Many organisations still remain entirely unprepared. The legislation presents a range of compliance and operational challenges for businesses that require thorough planning and additional resources. As every organisation handles data differently, there is not a “one size fits all” GDPR project plan.
3gamma’s three step approach
Step 1: Raise Awareness – Inform the board and key stakeholders of how it will impact the business, highlight the significant fines for non-compliance, and that companies may be required to delete valuable data collected in breach of the GDPR. The board should assign an executive sponsor and establish a GDPR working group with the business function leads (HR, Marketing, Legal, Compliance, Sales…), gain their co-operation towards reaching GDPR compliance.
Step 2: Conduct a readiness assessment for your organisation – There are a number of factors that will determine the amount of work required. A few areas to consider are:
- Are you compliant with the existing data protection laws?

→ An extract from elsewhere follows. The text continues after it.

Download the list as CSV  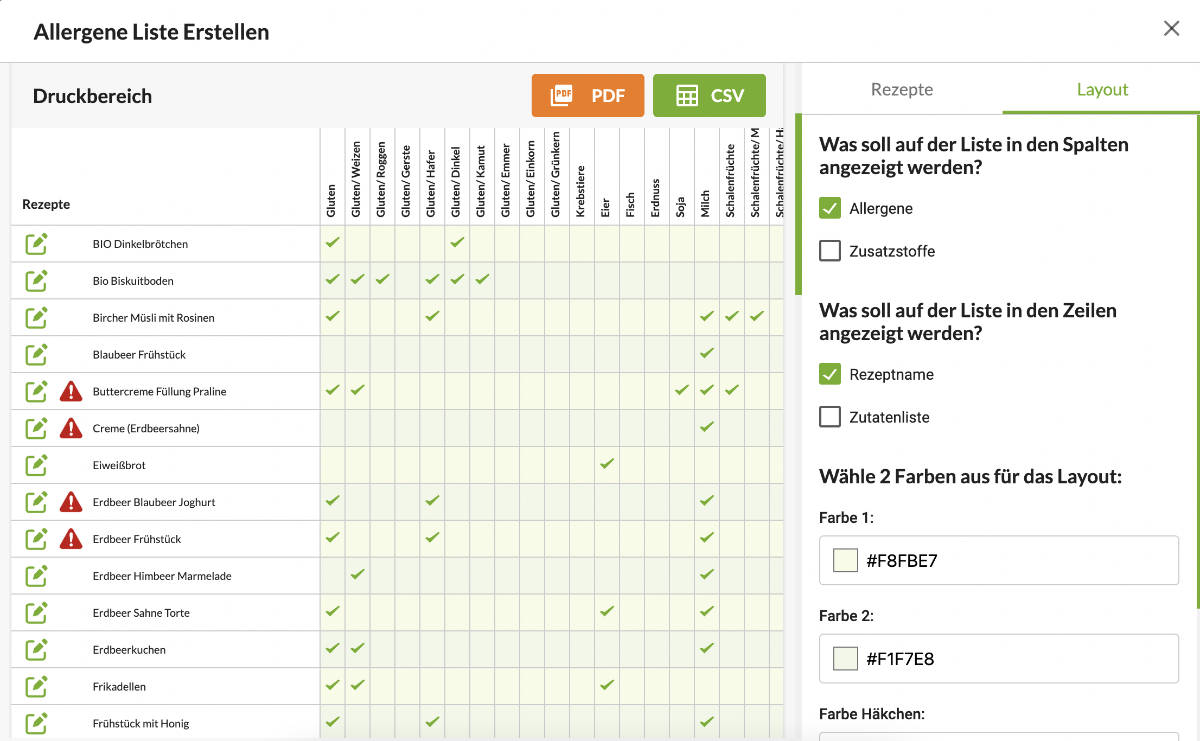tap(709, 96)
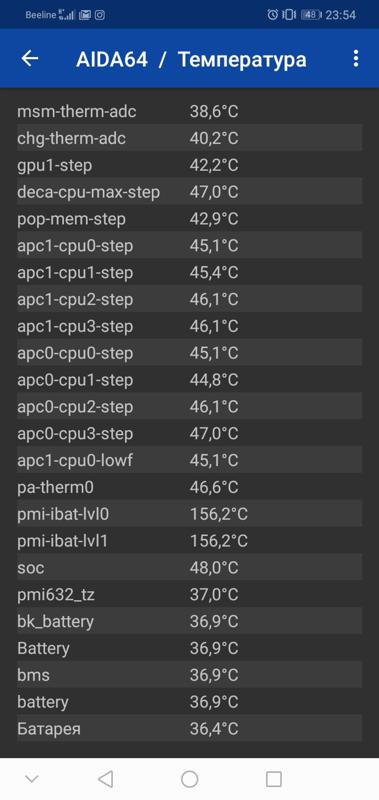Tap the Instagram notification icon
The height and width of the screenshot is (800, 379).
pos(100,15)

- How much personal data does your organisation process and for what purpose?
- Does any data fall into special categories? i.e. “sensitive personal data”
- Are you a data processor or a data controller?
- What policies and procedures do you already have in place?
- How well documented are your existing data processing practices?
- How straight forward are your data processing activities? For example, do you export personal data outside of the EU?
Step 3: Identify the next steps and areas requiring immediate attention – Your priorities will depend on the nature of your business and how you process personal data. For example, you should consider implementing “privacy by design” if you are developing a new product or service that processes personal data; or ensure that any third party data processors are GDPR compliant if the contracts extend beyond the 25th May 2018.